IT workforce short on skills, official survey warns

Nearly 60% of employers believe their staff need to improve their IT skills, according to research published today by E-skills...

Nearly 60% of employers believe their staff need to improve their IT skills, according to research published today by E-skills UK, the government/private sector partnership for IT training.

The figure, which represents an 11% increase since 2002, highlights the growing importance of IT to businesses, despite the general downturn in IT spending.

Better programming and IT operating skills heading the list of employers demands, the E-skills regional gap report, which compares demand for IT skills with supply across the UK, shows.

Despite the downturn, employers are still reporting difficulty filling vacancies in some parts of the country, particularly the East of England, and Yorkshire and Humberside. In contrast, employers in the East Midlands, West Midlands and the North West have few difficulties.

The outlook for IT employment in London and the South East is still gloomy, as large firms continue to shed IT contractors and reduce their permanent IT workforce.

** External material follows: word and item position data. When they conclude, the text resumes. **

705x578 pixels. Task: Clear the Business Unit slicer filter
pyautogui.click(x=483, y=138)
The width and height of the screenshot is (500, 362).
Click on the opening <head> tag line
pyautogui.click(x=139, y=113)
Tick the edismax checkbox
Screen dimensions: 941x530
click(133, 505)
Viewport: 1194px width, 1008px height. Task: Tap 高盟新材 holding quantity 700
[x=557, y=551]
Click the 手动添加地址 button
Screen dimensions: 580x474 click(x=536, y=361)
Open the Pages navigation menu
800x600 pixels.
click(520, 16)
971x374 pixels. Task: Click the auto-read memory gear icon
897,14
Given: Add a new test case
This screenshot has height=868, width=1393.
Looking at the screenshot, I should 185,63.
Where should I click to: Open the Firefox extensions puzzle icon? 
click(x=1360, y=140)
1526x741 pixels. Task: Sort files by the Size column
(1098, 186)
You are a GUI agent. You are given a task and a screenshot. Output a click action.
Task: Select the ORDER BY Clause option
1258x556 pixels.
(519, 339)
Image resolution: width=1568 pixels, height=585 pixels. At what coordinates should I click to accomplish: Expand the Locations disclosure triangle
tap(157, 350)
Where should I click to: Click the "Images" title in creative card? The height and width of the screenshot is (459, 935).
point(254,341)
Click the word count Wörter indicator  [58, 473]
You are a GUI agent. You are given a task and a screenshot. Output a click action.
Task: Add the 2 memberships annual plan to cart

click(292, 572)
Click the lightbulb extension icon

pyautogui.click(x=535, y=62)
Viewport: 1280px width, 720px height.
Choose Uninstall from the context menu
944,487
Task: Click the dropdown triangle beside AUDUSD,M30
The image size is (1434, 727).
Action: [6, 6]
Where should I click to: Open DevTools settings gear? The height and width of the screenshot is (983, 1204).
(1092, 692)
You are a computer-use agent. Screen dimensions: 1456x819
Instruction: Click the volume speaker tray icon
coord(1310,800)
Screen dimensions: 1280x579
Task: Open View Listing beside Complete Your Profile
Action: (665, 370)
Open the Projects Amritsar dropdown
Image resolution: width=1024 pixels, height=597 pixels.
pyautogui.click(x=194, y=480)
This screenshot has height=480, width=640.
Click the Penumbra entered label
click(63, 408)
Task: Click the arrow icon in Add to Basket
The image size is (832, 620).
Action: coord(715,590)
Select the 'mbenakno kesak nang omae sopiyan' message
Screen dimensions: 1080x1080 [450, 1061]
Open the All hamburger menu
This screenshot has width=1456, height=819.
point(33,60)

IT employment will fall by 2% in London and 7% across the South East as a whole over the next year, equivalent to a total loss of some 24,000 jobs.

But prospects are brighter in the rest of the country with Scotland, Northern Ireland, the North East, North West, Yorkshire and Humberside and the East of England, likely to experience a growth in employment of between 0.5% and 4%.

The report reveals that more youngsters are showing an interest in IT as a potential career. More than 135,000 students took an IT-related GCSE in 2001, up from 100,000 two years previously, with more than half gaining grades A to C.

In the same year, more than 27,000 students sat an A level in computer studies or an equivalent Scottish Higher, with more than three-quarters of them achieving a pass. More than 80,000 candidates completed courses equivalent to NVQ proficiency levels.